Set down every line from the one containing "Task: Click the orange down arrow icon" through the last line of the records below, exactly as written, and leave out the pictures.

★ ★ ★ ★ ★

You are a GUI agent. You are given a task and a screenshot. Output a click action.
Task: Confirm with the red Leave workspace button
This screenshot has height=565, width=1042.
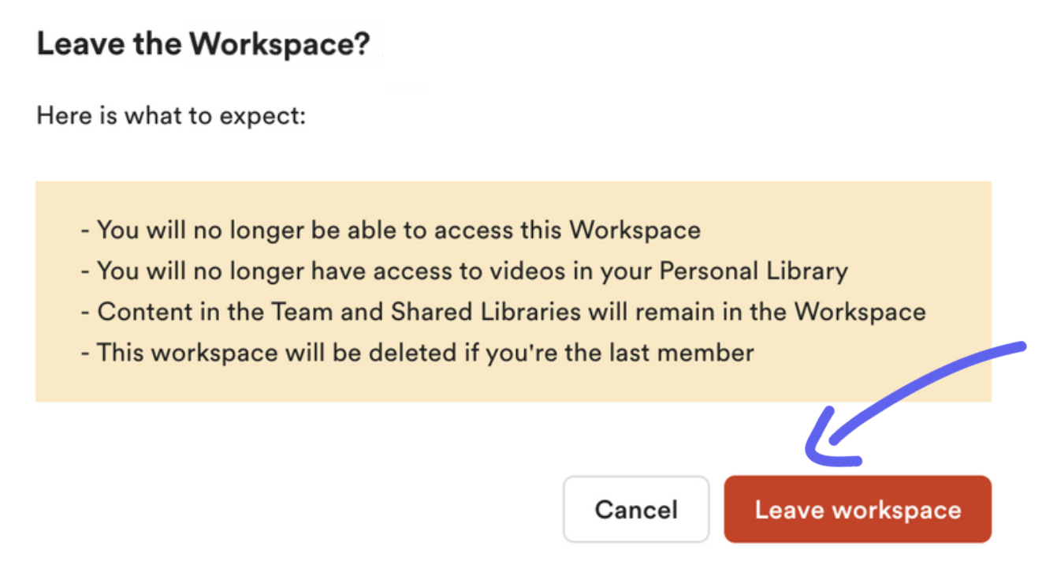[858, 509]
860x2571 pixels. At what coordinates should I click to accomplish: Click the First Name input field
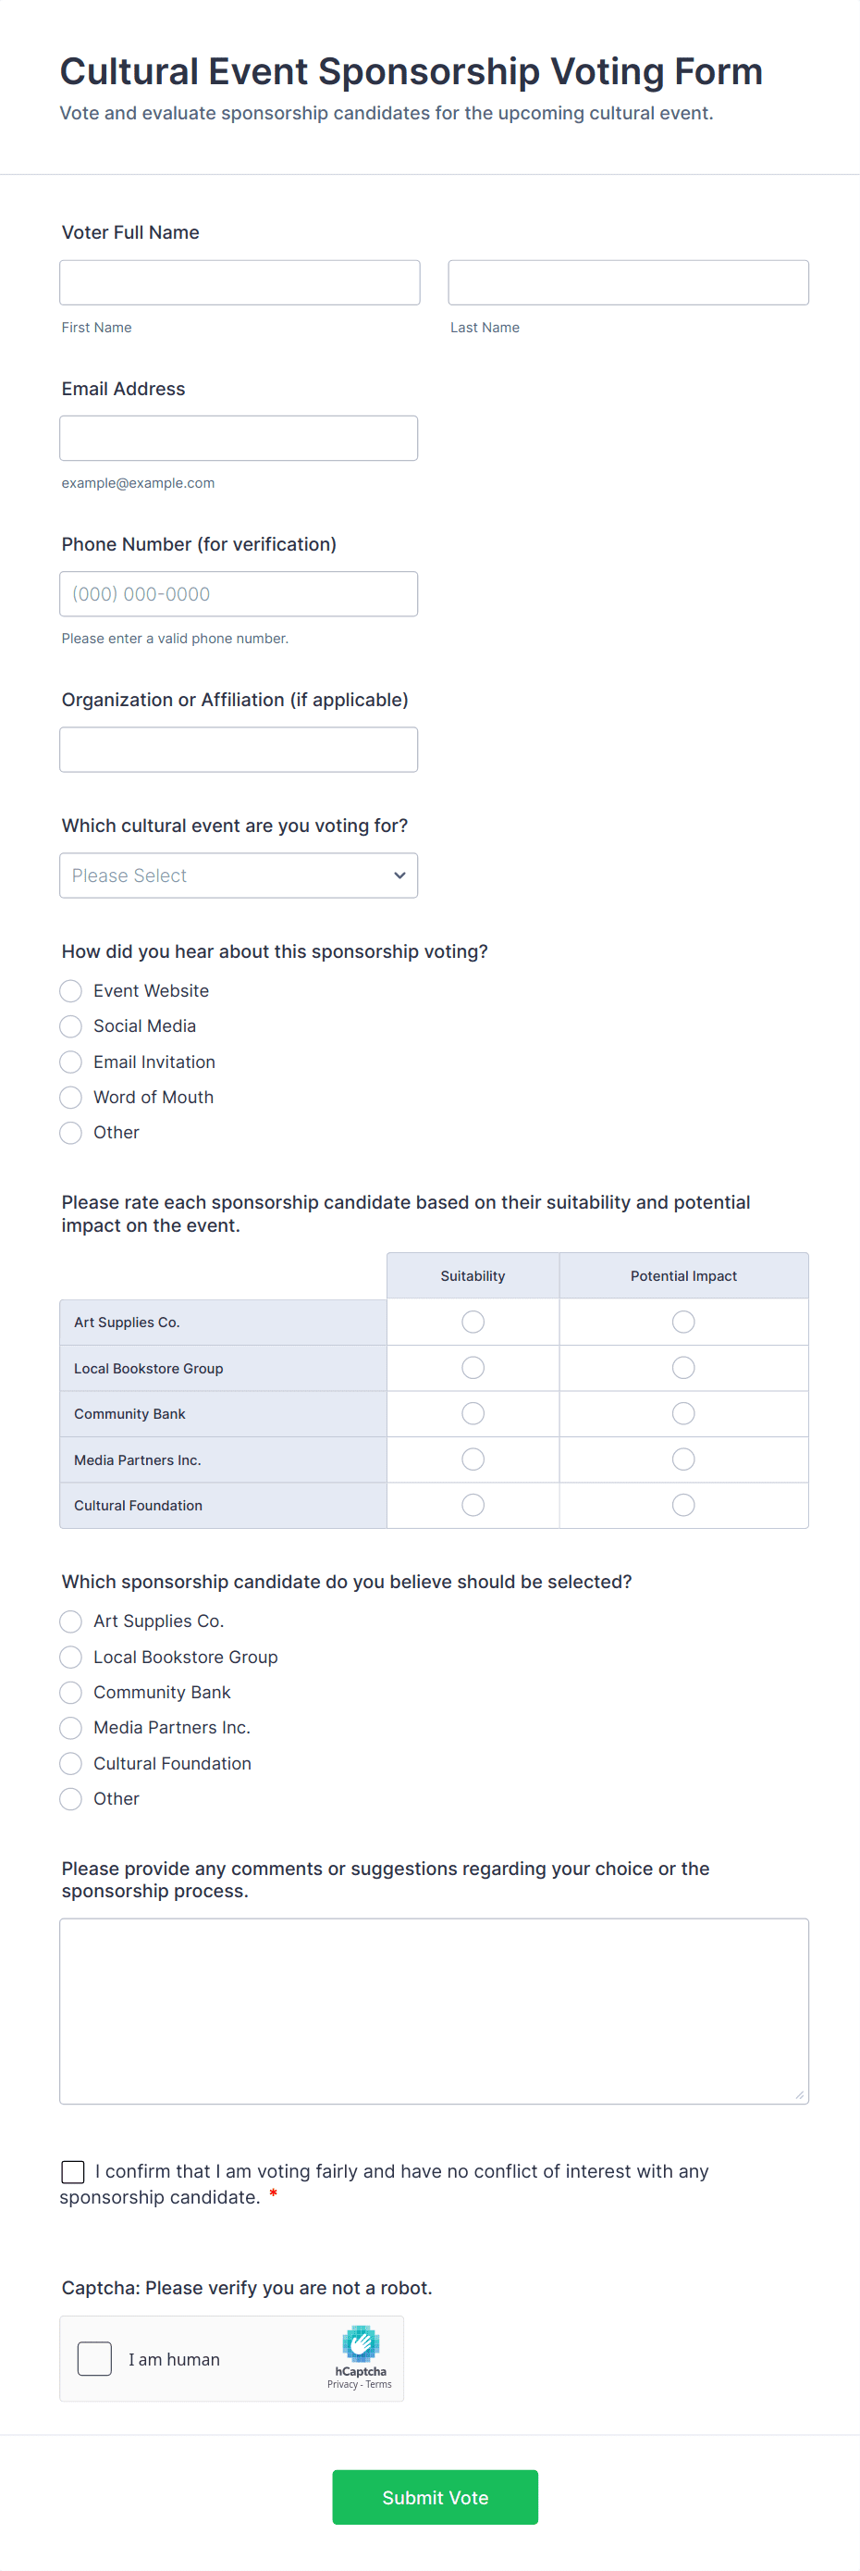[x=239, y=282]
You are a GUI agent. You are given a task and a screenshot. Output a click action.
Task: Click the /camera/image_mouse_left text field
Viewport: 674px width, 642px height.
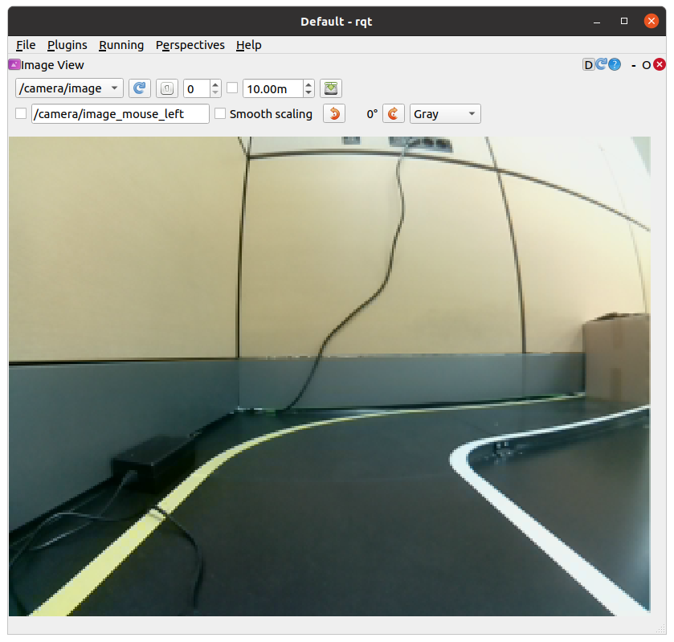(120, 114)
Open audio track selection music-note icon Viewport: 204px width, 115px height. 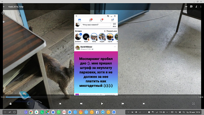point(196,6)
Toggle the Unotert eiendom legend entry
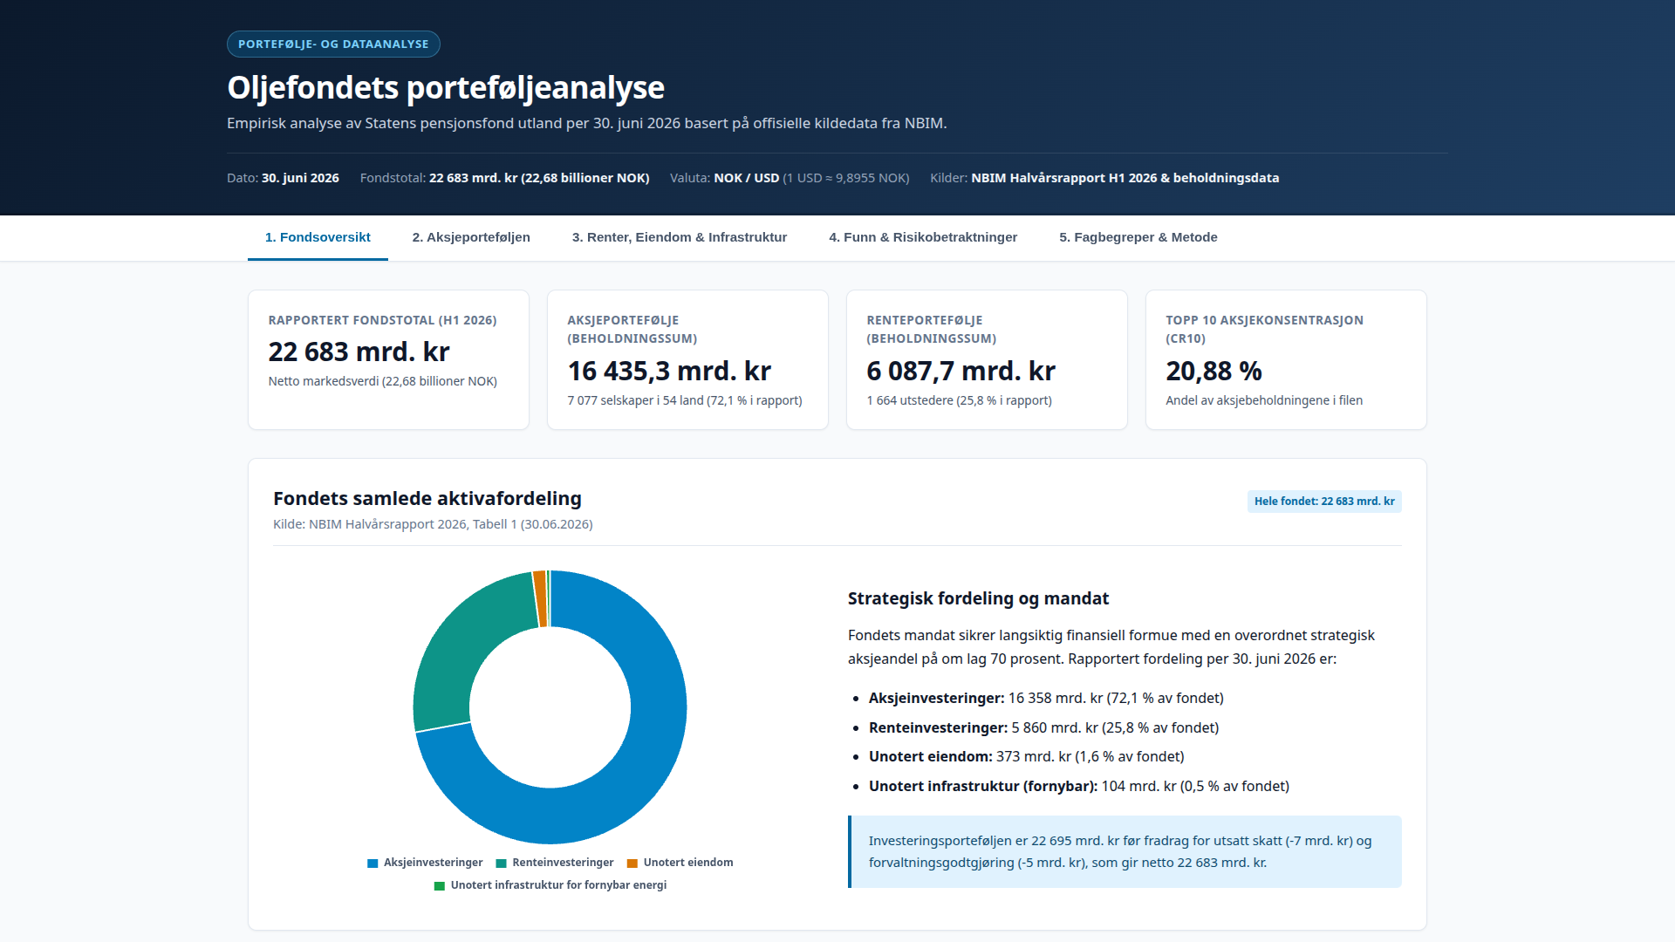The width and height of the screenshot is (1675, 942). 680,863
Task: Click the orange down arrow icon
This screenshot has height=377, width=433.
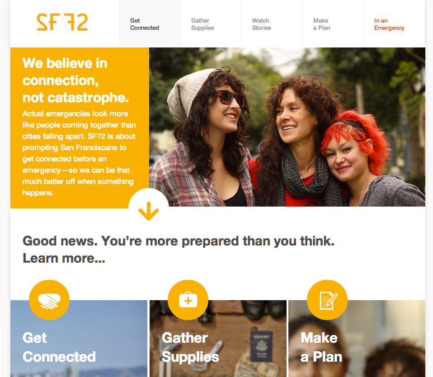Action: 149,211
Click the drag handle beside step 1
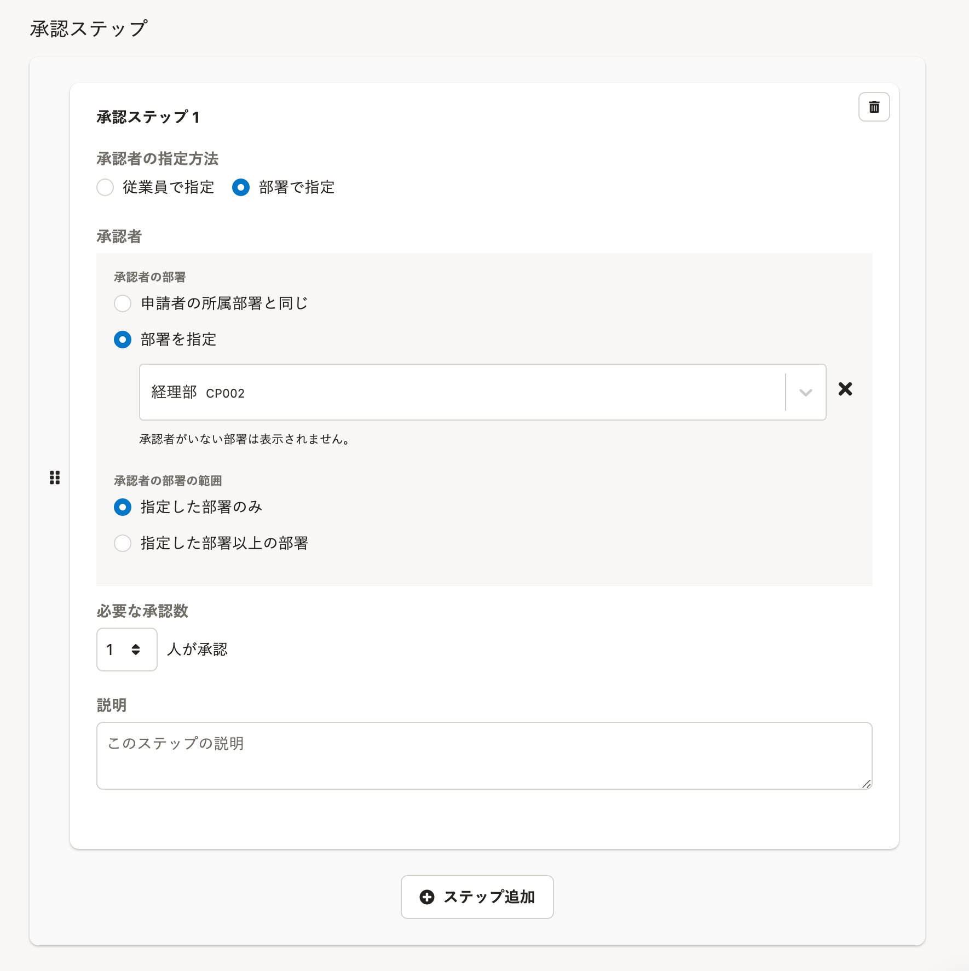 (x=55, y=478)
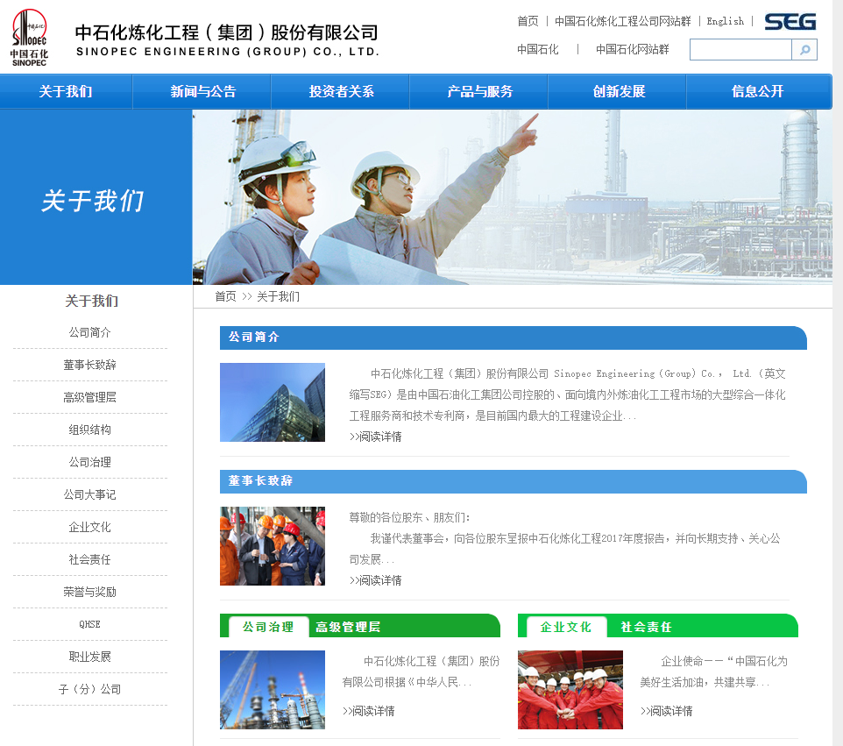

★ ★ ★ ★ ★

## Task response
Task: Click the orange down arrow icon
This screenshot has height=377, width=433.
Action: 149,211
Click the drag handle beside step 1
 (x=55, y=478)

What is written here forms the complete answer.